Question

An object is placed at a distance of 10 cm from a lens with a focal length of 30 cm. What is the magnification of the image?

• A. $ -1.5 $
• B. $ +1.5 $
• C. $ -2.0 $
• D. $ +2.0 $

Hint:

When an object is placed between the optical center and the focus of a convex lens, the image is virtual, erect, and magnified. The magnification is positive.

Answer 1

The Correct Option is B

Given:
Object distance, \( u = -10\, \text{cm} \) (negative by convention)
Focal length, \( f = +30\, \text{cm} \) (positive for convex lens) Step 1: Lens Formula
The lens formula is: \[ \frac{1}{f} = \frac{1}{v} - \frac{1}{u} \] where \( v \) is the image distance.
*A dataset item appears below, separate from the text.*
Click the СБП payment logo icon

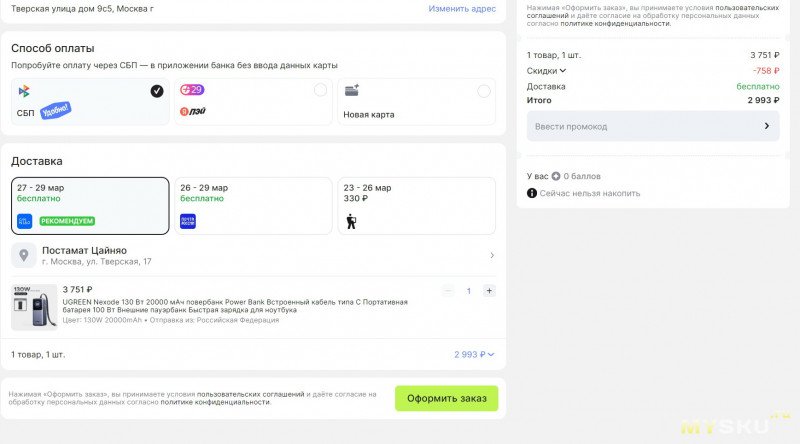[23, 91]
Substituting values: \[ \frac{1}{30} = \frac{1}{v} - \frac{1}{-10} \implies \frac{1}{30} = \frac{1}{v} + \frac{1}{10} \] Step 2: Solve for Image Distance \( v \)
\[ \frac{1}{v} = \frac{1}{30} - \frac{1}{10} = \frac{1 - 3}{30} = -\frac{2}{30} = -\frac{1}{15} \] \[ v = -15\, \text{cm} \] The negative sign indicates the image is virtual and on the same side as the object. Step 3: Calculate Magnification \( m \)
\[ m = \frac{v}{u} = \frac{-15}{-10} = +1.5 \] The positive magnification indicates the image is upright. Conclusion
The magnification of the image is \( {+1.5} \), corresponding to option \( {B} \).